L’eredità di Mubarak e la lezione ignorata

in Editoriale

I tre giorni di lutto nazionale indetti per la scomparsa di Hosni Mubarak, avvenuta il 25 febbraio, offrono un’occasione di riflessione su una figura d’importanza cruciale per la storia dell’Egitto contemporaneo.

Condannato a morte per la repressione delle proteste di Piazza Tahrir nel 2011, durante la Primavera Araba, fu assolto successivamente, una volta uscito di scena l’incipiente regime fondamentalista dei Fratelli Musulmani. La contro-rivoluzione militar-popolare anti-islamista sfocerà nella “restaurazione” dell’attuale presidente Al Sisi, che del trentennale regime di Mubarak, salito al potere nel 1981 dopo l’assassinio di Sadat, ripropone oggi difetti e contraddizioni. 

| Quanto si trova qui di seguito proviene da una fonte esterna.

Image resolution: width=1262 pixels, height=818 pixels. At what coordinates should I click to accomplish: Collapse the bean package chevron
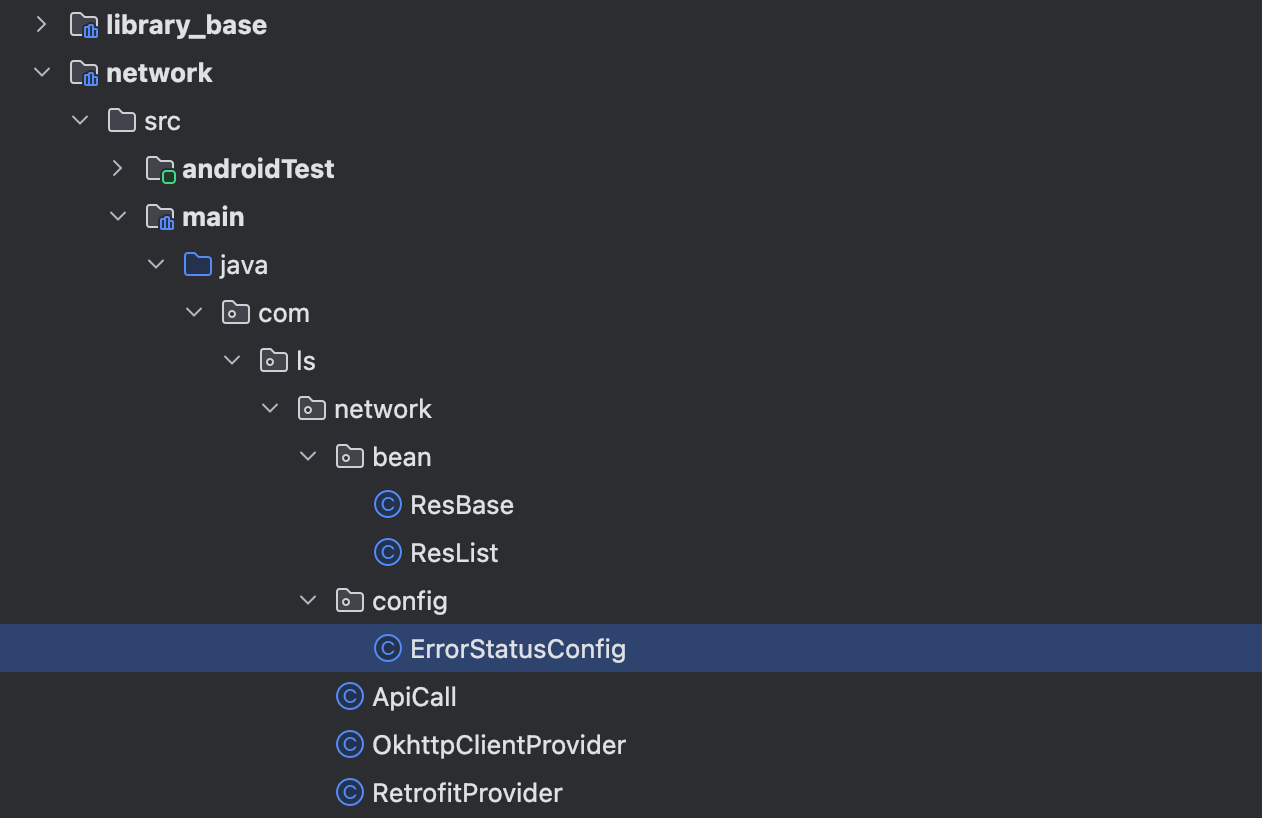pyautogui.click(x=308, y=456)
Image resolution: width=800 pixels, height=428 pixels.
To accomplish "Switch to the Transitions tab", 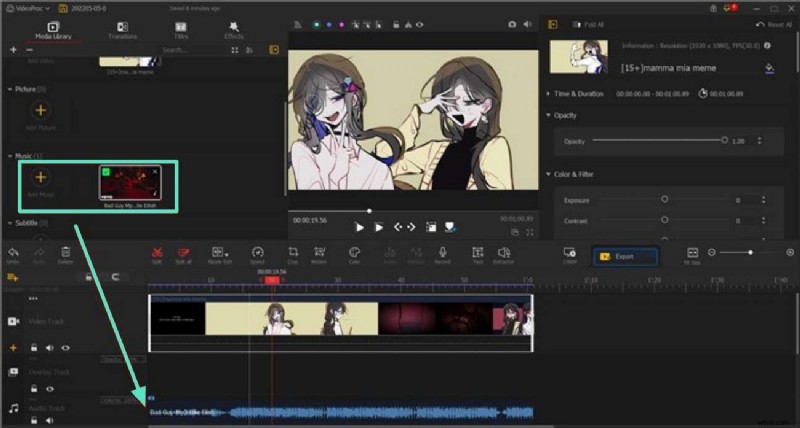I will point(123,30).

Ripercorrendo le cronache degli anni immediatamente precedenti alla Primavera Araba, erano numerosi i commentatori e gli analisti che evidenziavano allarmati l’insostenibilità della situazione egiziana, mettendo in guardia dal pericolo che i Fratelli Musulmani potessero beneficiarne.
Diversi erano i fattori che stavano concorrendo a creare le condizioni per l’ascesa dell’organizzazione islamista. La mancata crescita dell’economia in un paese ad altissimo tasso demografico determinava tassi altrettanto elevati di povertà e di disoccupazione, specie giovanile, di cui la Fratellanza è stata abile ad approfittare attraverso attività di assistenza sociale che le sono valse il consenso dell’ampia fascia di popolazione meno abbiente.